England's impressive 5-1 victory over Montengro in Podgorica has been marred by allegations of racist chanting - so what punishment could those accused be given under UEFA's laws?
European football's governing body confirmed today it will open disciplinary proceedings agaist Montengro following the group A Euro 2020 qualifier.
According to UEFA's own guidelines, there should be a "minimum of a partial stadium closure" if "one or more of a member association or club's supporters" are found guilty of "insulting the human dignity of a person or group of person on whatever grounds", including on "skin colour, race, relgion or ethnic origin".
Under Article 14 of UEFA's code, which covers "racism, other discriminatory conduct and propaganda", players found guilty of racist abuse should be suspended for at least ten matches "or a specified period of time".
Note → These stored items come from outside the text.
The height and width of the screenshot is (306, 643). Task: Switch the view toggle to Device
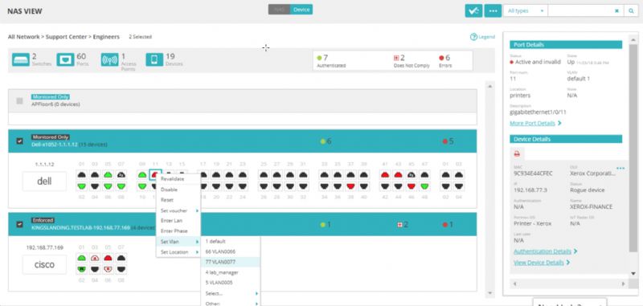301,10
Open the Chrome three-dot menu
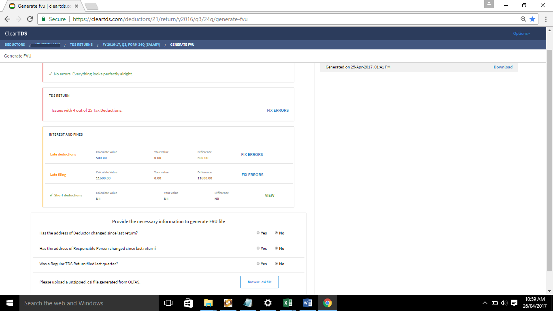This screenshot has height=311, width=553. tap(544, 19)
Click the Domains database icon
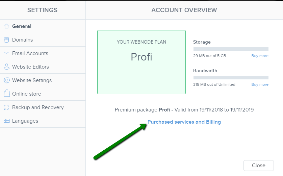 tap(6, 40)
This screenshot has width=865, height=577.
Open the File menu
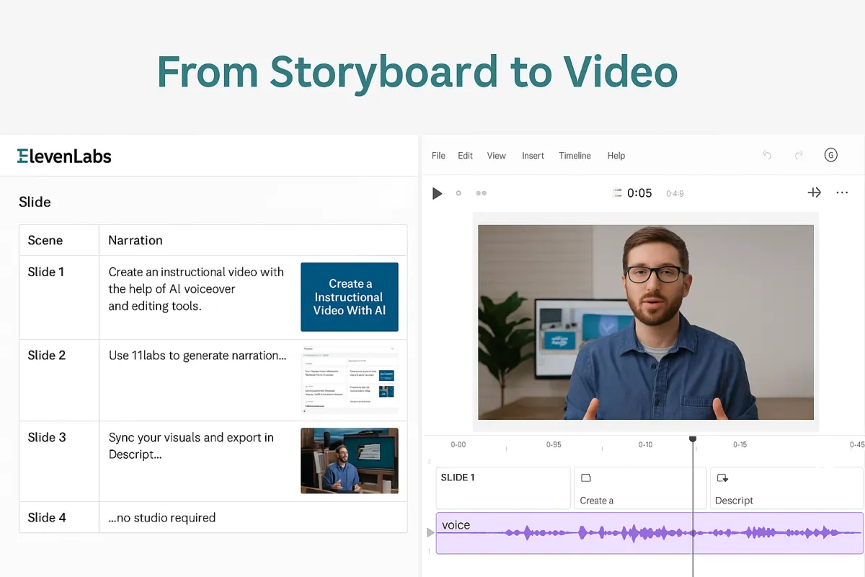(x=438, y=156)
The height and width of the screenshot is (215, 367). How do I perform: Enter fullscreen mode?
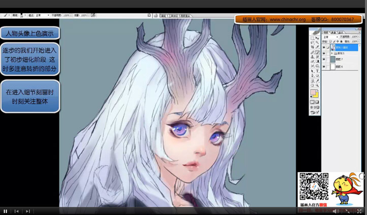tap(359, 211)
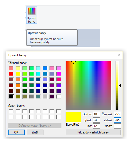Click Přidat do vlastních barev button

[x=93, y=132]
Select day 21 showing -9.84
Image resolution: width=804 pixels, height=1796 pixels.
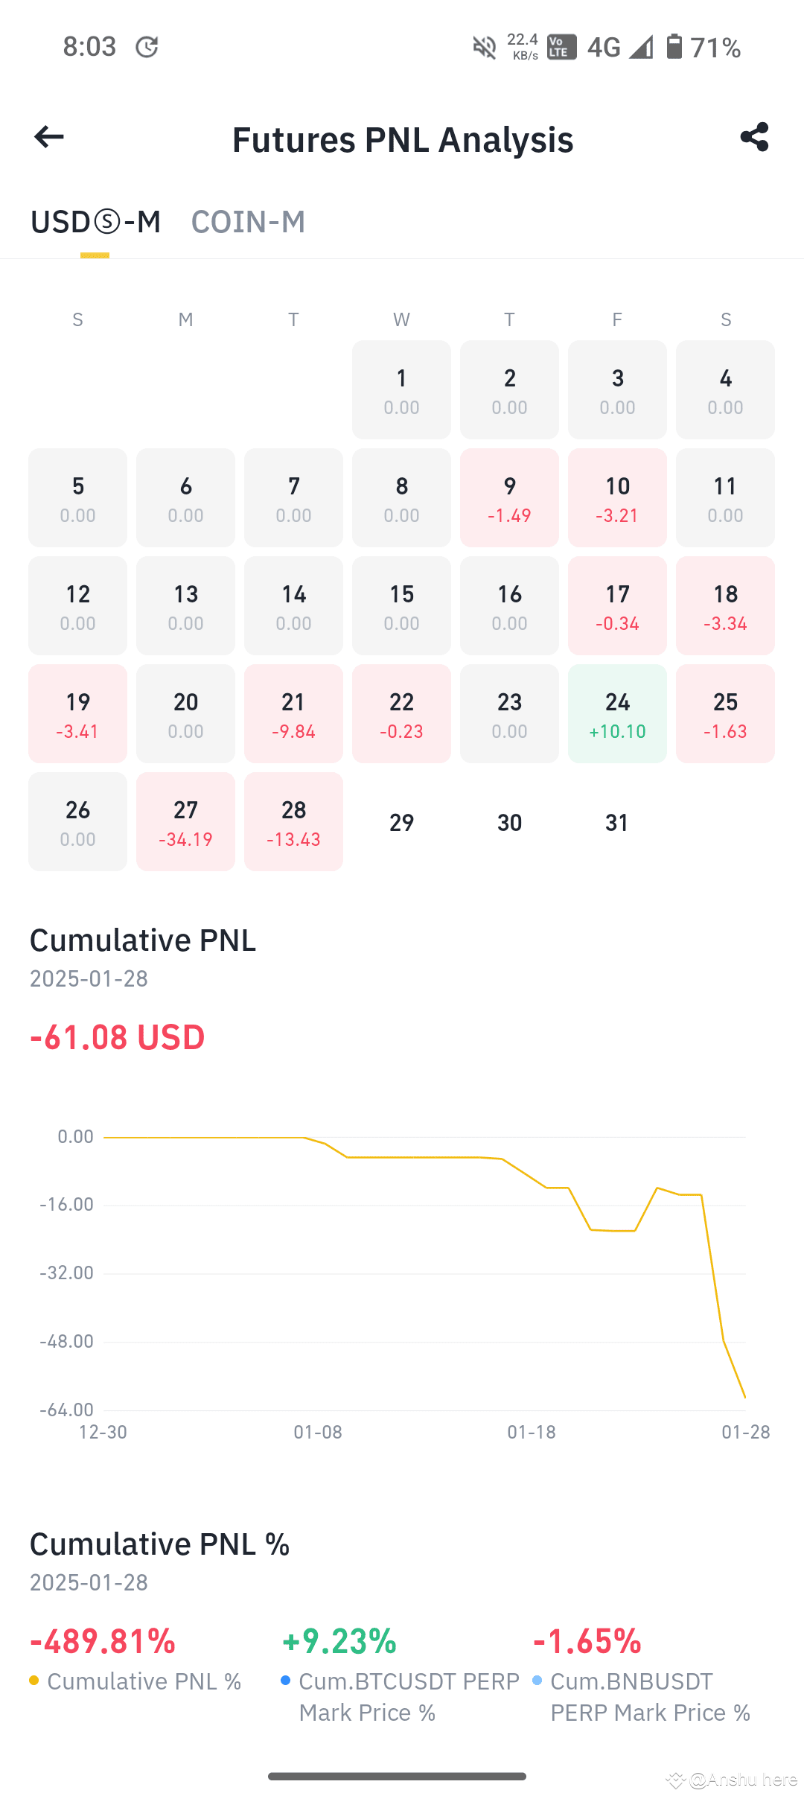click(x=293, y=713)
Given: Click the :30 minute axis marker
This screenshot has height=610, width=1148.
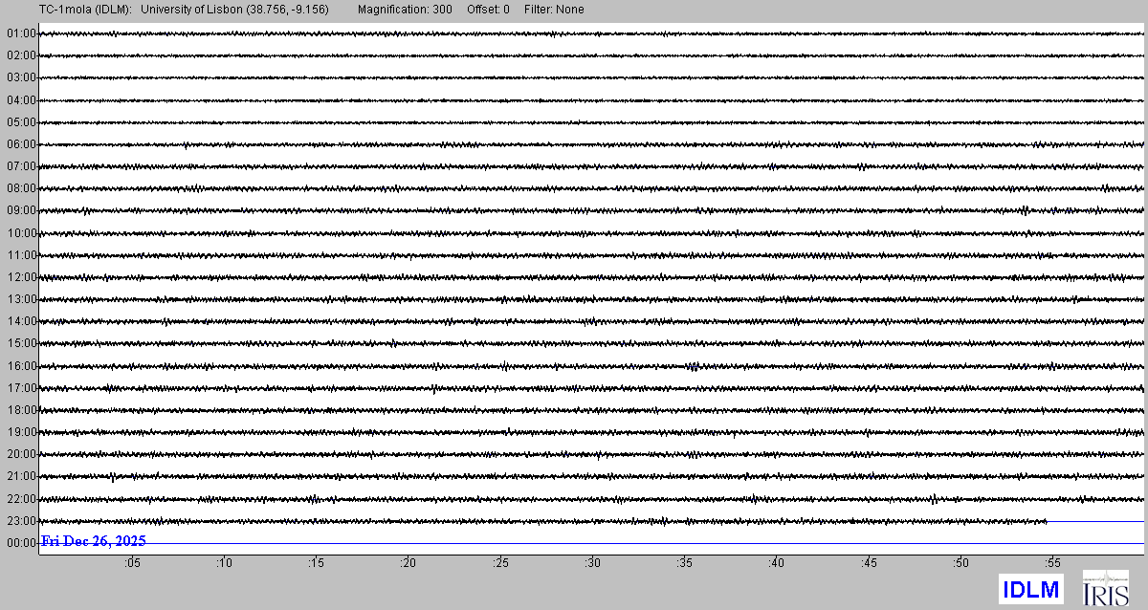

In extreme conditions, teams could face a points deduction or even be disqualified from a competition.
Below is some of the examples of how UEFA has dealt with incidents of racism.
Croatia v England in 2018 played behind closed doors
UEFA banned home and away fans for the Nations League game in Rijeka as part of Croatia's punishment after fans marked a swastika on the pitch before a Euro 2016 home game against Italy.
Fans used chemicals to spray the Nazi symbol onto the grass before the Italy game in 2015 in Split’s Poljud stadium and were hit with a 100,000 euros (£70,892) fine, docked a point from their European championship qualifier campaign and given a two-game stadium ban - the second of which was against England.
European football's governing body said in a statement: “The Uefa control, ethics and disciplinary body today decided to impose a deduction of one point on the Croatian Football Federation (HNS).
“The HNS has also been ordered to play its next two home matches in UEFA competition behind closed doors and not to play any of its remaining qualifying games at the Stadion Poljud in Split.”
Serbia U21 v England U21 marred by racist chants in 2012
Serbian fans chanted racist abuse at black England players during a Euro U21 qualifying match in October 2012.
Among those abused in Krusevac was Danny Rose, who was also allegedly subjected to racist chants from Montengro fans on Monday night.
UEFA was heavily criticised for the €80,000 (£65,600) fine imposed on the Football Association of Serbia. Several Serbian coaches and players were also suspended and the team was ordered to play one Under-21 match in an empty stadium.
In contrast, Denmark striker Niklas Bendtner was fined €100,000 and given a one-match ban for revealing a betting sponsor under his shorts during a Euro 2012 match against Portugal.
Anton Ferdinand tweeted: "Wow UEFA ain't serious with their punishment... So showin a sponsor is worst than racism and fighting!"
UEFA announce plans to investigate racist chanting by FC Dynamo Kyiv fans this month
European football's governing body announced plans to investigate alleged racist chanting aimed at Chelsea's Callum Hudson-Odoi - who was also allegedly racially abused during England's game against Montengro on Monday.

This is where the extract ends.